Poking the bear
In the last four days, sterling has alternated between the front of the major currency field and the back. On Wednesday and overnight, it shared last place with the euro, for an average loss of 0.3%. From the beginning of the sequence last Friday morning, the pound is on average unchanged.
Since the beginning of time it has been the misfortune of sterling to be the currency of first resort for speculators. If nothing else is going on they can always rely on the pound to provide a bit of action. Like a bear in a cage, it will normally respond to a prod, even if it has nowhere to go. There has been more than one prod this week yet, because they have come from all sides. The tormented pound has no clear idea of where investors want it to go. And that is because investors themselves are unsure.

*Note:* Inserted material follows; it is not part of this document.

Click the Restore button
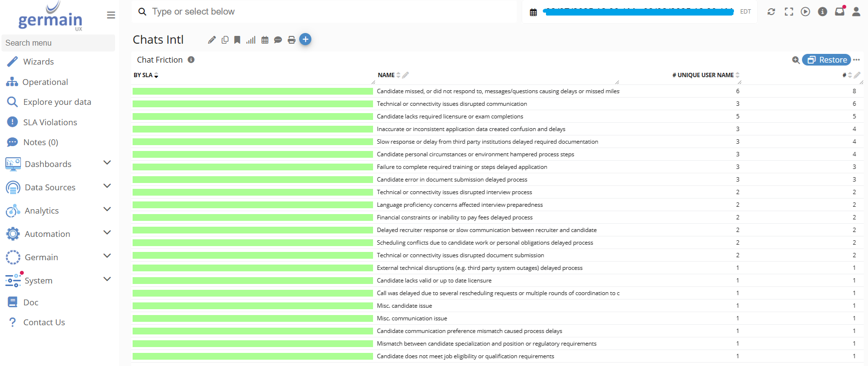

Lockdowns or Covid spread? Infections or vaccines? Brexit deal or no deal? The importance of each side of every factor looks different every time investors examine it. On Wednesday, they were on balance unenthusiastic about the pound but they were equally uninspired by the euro and only fractionally keener on the Swiss franc.
Consumer price index data from Britain, the Eurozone and Canada delivered no shocks. Although they were all below target, the perception was that most have the potential to move higher over time. The Australian employment were stronger than forecast, emphasising the unpredictability of the data.

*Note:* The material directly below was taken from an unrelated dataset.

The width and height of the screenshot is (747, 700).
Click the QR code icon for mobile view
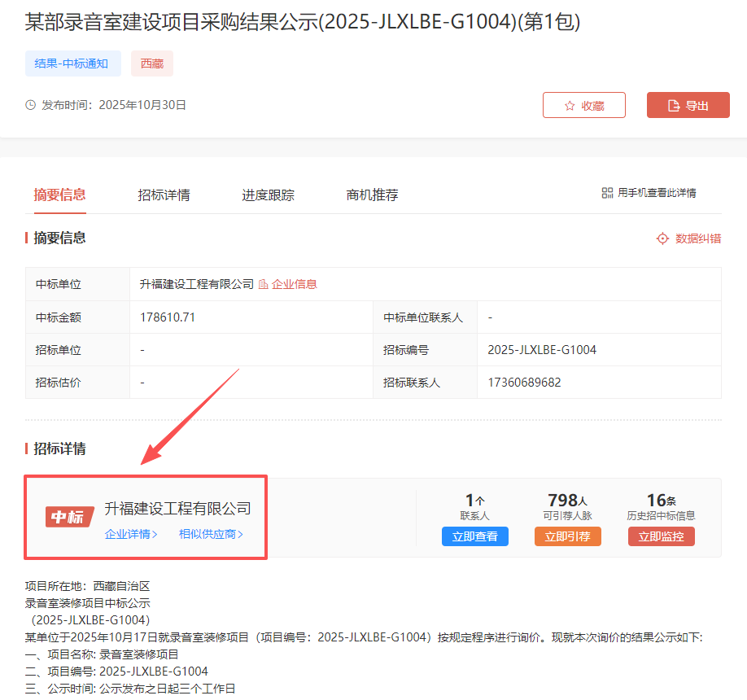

Britain’s 0.7% headline rate of inflation came with a health warning that it is artificially depressed by the temporary reduction of VAT for the hospitality sector. Eurozone inflation was steady at -0.3%, with national variations between Greece’s -2.0% and Slovakia’s 1.6%. Canada came in a touch higher than expected at 0.7%, a seven-month high.
The Australian employment data showed unemployment rising to 7.0% even as the participation went up to 65.8% with the addition of 179k jobs. The split between new full-time and part-time jobs was a fairly even-handed 97k to 82k. Investors were unimpressed and the Aussie went nowhere.
The European Council will meet on Zoom this evening to discuss the tragic Covid-19 pandemic. They had been hoping to examine Britain’s post-Brexit trade deal but that is not be possible at the moment.
This morning ECB President Christine Lagarde set out to the European parliament the bank’s intentions in response to the “serious circumstances” with which it is confronted. As always, she would like politicians to provide more fiscal stimulus. Later today, the South African Reserve Bank is likely to keep its repo rate unchanged at 3.5% for a fifth month. US data after lunch cover jobless claims, existing home sales and manufacturing indices from the Philadelphia and Kansas Federal Reserves.
Friday begins with Japanese inflation, Australian new home and retail sales, and UK consumer confidence. UK retail sales and public sector borrowing come out ahead of London’s opening. Canadian retail sales appear at lunchtime, followed by the EC measure of Eurozone consumer confidence.